Since the NFL draft in April, labor issues have dominated football coverage. Rather than focusing on free agency, the most covered stories are the court battles in Minnesota. Like the NBA, there is a possibility of a shortened 2011 season.
While both leagues face similar problems, the reasons for each respective lockout are incredibly different.
The NFL is a world class business model. The owners consistently make money and the league's popularity is unrivaled in America. However, as with any business, no matter how successful, there is always an incentive to cut costs. Labor is a big cost.
The NBA, on the other hand, does not enjoy the league-wide profit margins of the NFL. Some teams lose money. Of course, it's hard to feel sympathy for owners when they're the ones who offer excessive contracts for role players and wannabe superstars.
As the owners and players in each league take their seats at the negotiating tables, a seat remains vacant: that of the fans. There are no unions or commissioners for the fans. We sit by and watch millionaires squabble over more money than most of us will ever have.
As horrible as it sounds, our concerns don't matter. Both leagues know that when the dust settles and games are played, people will watch. Not only will they watch, people will go to the stadiums, buy jerseys, spend their work day on ESPN.com and flock the sports books in Las Vegas.
In a capitalist society, the consumer wields enormous power. If you are consistently underwhelmed at McDonald's, you will start eating at Burger King. If you're Windows PC drives you crazy, you can buy a Mac. If you don't like your Chevy, you trade it in for a Ford. Every dollar spent is a vote cast.
With sports, the equation changes. If either league misses games, fans' outrage should dictate that they strike too. But we won't.
The truth is, we love sports. As the power brokers in each league argue for weeks or months, we will just wait. When playing resumes, we will come back. When you love something, you don't want to be without it.

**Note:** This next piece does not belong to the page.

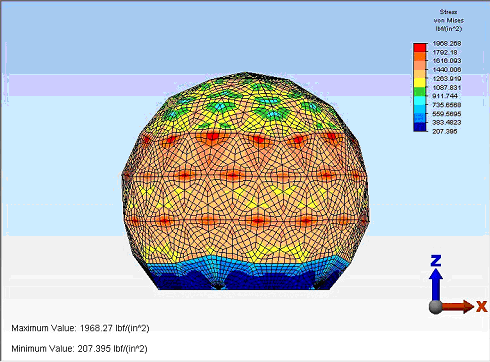Click the Maximum Value text label
Viewport: 490px width, 362px height.
pyautogui.click(x=44, y=328)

The owners know this. Maybe attendance and TV ratings will temporarily decline, but by each sports' playoffs they will be back to normal. Although the fans will be disgusted if a lockout drags on, eventually we will return. We always do.
We won't boycott either league. If we did, it'd be like the parable of the prodigal son. Except if the father, distraught after his son left, showed his displeasure by refusing to see him. No matter how much a person or thing may hurt you, if you love something, you want it in your life. Always.
I hope the NFL and NBA return as scheduled this fall. If they don't, I will be upset, but I will wait. When playing resumes, I will watch again. Maybe I shouldn't, but I'm too in love with sports.